--- START ---
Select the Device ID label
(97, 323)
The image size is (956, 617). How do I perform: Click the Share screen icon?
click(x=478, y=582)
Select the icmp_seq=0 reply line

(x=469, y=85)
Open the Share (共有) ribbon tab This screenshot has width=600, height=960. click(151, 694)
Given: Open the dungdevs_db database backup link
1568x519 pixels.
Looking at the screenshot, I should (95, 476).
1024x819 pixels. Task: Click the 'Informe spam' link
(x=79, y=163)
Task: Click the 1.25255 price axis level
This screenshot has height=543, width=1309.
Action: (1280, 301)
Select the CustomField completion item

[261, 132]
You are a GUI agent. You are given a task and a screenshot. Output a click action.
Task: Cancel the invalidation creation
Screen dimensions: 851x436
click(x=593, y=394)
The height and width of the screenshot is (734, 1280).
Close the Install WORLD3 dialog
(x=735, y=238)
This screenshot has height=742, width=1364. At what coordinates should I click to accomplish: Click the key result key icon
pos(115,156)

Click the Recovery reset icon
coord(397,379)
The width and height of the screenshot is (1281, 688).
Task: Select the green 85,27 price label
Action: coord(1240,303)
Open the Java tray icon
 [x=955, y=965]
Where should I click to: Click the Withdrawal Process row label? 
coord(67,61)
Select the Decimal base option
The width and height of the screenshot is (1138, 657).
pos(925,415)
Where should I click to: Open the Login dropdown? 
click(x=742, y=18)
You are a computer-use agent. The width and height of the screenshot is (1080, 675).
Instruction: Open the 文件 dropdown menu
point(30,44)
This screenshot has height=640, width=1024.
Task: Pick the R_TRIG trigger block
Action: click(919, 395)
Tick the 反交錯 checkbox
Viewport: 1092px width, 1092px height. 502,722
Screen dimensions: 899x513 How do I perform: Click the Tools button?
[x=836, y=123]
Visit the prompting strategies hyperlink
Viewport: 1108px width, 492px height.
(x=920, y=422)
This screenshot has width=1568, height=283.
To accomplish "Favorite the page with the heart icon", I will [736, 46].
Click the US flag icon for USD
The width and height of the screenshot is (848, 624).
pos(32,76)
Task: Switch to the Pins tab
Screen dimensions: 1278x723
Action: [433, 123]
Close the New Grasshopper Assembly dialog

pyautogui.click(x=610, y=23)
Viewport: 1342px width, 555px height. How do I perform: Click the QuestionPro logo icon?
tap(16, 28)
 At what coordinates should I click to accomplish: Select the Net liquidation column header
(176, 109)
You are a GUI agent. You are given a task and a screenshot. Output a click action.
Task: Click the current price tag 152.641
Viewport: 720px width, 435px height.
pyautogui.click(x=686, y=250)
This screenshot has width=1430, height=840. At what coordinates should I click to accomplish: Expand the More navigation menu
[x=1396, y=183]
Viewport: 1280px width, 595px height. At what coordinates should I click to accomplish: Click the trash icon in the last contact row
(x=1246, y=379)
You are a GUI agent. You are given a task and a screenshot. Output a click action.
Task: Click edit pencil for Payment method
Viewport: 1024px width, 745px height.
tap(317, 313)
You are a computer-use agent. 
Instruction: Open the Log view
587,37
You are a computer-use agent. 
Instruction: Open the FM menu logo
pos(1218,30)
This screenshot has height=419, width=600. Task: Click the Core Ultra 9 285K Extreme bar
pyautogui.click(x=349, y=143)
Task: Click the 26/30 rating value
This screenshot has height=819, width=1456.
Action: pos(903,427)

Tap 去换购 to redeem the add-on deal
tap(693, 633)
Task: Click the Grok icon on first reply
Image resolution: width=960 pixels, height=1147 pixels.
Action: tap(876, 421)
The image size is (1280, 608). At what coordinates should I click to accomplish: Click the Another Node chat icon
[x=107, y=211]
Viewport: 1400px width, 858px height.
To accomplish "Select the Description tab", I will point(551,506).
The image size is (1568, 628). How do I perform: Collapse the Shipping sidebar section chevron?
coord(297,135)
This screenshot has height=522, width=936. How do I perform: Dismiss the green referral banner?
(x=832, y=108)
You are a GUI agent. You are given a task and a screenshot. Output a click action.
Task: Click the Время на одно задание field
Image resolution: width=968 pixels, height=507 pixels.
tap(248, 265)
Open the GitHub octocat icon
--- END ---
Print the records above in full, exactly.

• **SOLUTION**
Select the Device ID label
(97, 323)
The image size is (956, 617). How do I perform: Click the Share screen icon?
click(x=478, y=582)
Select the icmp_seq=0 reply line

(x=469, y=85)
Open the Share (共有) ribbon tab This screenshot has width=600, height=960. click(151, 694)
Given: Open the dungdevs_db database backup link
1568x519 pixels.
Looking at the screenshot, I should (95, 476).
1024x819 pixels. Task: Click the 'Informe spam' link
(x=79, y=163)
Task: Click the 1.25255 price axis level
This screenshot has height=543, width=1309.
Action: (1280, 301)
Select the CustomField completion item

[261, 132]
You are a GUI agent. You are given a task and a screenshot. Output a click action.
Task: Cancel the invalidation creation
Screen dimensions: 851x436
click(x=593, y=394)
The height and width of the screenshot is (734, 1280).
Close the Install WORLD3 dialog
(x=735, y=238)
This screenshot has height=742, width=1364. At what coordinates should I click to accomplish: Click the key result key icon
pos(115,156)

Click the Recovery reset icon
coord(397,379)
The width and height of the screenshot is (1281, 688).
Task: Select the green 85,27 price label
Action: coord(1240,303)
Open the Java tray icon
 [x=955, y=965]
Where should I click to: Click the Withdrawal Process row label? 
coord(67,61)
Select the Decimal base option
The width and height of the screenshot is (1138, 657).
pos(925,415)
Where should I click to: Open the Login dropdown? 
click(x=742, y=18)
You are a computer-use agent. The width and height of the screenshot is (1080, 675).
Instruction: Open the 文件 dropdown menu
point(30,44)
This screenshot has height=640, width=1024.
Task: Pick the R_TRIG trigger block
Action: click(919, 395)
Tick the 反交錯 checkbox
Viewport: 1092px width, 1092px height. 502,722
Screen dimensions: 899x513 How do I perform: Click the Tools button?
[x=836, y=123]
Visit the prompting strategies hyperlink
Viewport: 1108px width, 492px height.
(x=920, y=422)
This screenshot has width=1568, height=283.
To accomplish "Favorite the page with the heart icon", I will [736, 46].
Click the US flag icon for USD
The width and height of the screenshot is (848, 624).
pos(32,76)
Task: Switch to the Pins tab
Screen dimensions: 1278x723
Action: [433, 123]
Close the New Grasshopper Assembly dialog

pyautogui.click(x=610, y=23)
Viewport: 1342px width, 555px height. How do I perform: Click the QuestionPro logo icon?
tap(16, 28)
 At what coordinates should I click to accomplish: Select the Net liquidation column header
(176, 109)
You are a GUI agent. You are given a task and a screenshot. Output a click action.
Task: Click the current price tag 152.641
Viewport: 720px width, 435px height.
pyautogui.click(x=686, y=250)
This screenshot has width=1430, height=840. At what coordinates should I click to accomplish: Expand the More navigation menu
[x=1396, y=183]
Viewport: 1280px width, 595px height. At what coordinates should I click to accomplish: Click the trash icon in the last contact row
(x=1246, y=379)
You are a GUI agent. You are given a task and a screenshot. Output a click action.
Task: Click edit pencil for Payment method
Viewport: 1024px width, 745px height.
tap(317, 313)
You are a computer-use agent. 
Instruction: Open the Log view
587,37
You are a computer-use agent. 
Instruction: Open the FM menu logo
pos(1218,30)
This screenshot has height=419, width=600. Task: Click the Core Ultra 9 285K Extreme bar
pyautogui.click(x=349, y=143)
Task: Click the 26/30 rating value
This screenshot has height=819, width=1456.
Action: pos(903,427)

Tap 去换购 to redeem the add-on deal
tap(693, 633)
Task: Click the Grok icon on first reply
Image resolution: width=960 pixels, height=1147 pixels.
Action: tap(876, 421)
The image size is (1280, 608). At what coordinates should I click to accomplish: Click the Another Node chat icon
[x=107, y=211]
Viewport: 1400px width, 858px height.
To accomplish "Select the Description tab", I will point(551,506).
The image size is (1568, 628). How do I perform: Collapse the Shipping sidebar section chevron?
coord(297,135)
This screenshot has height=522, width=936. How do I perform: Dismiss the green referral banner?
(x=832, y=108)
You are a GUI agent. You are given a task and a screenshot. Output a click action.
Task: Click the Время на одно задание field
Image resolution: width=968 pixels, height=507 pixels.
tap(248, 265)
Open the GitHub octocat icon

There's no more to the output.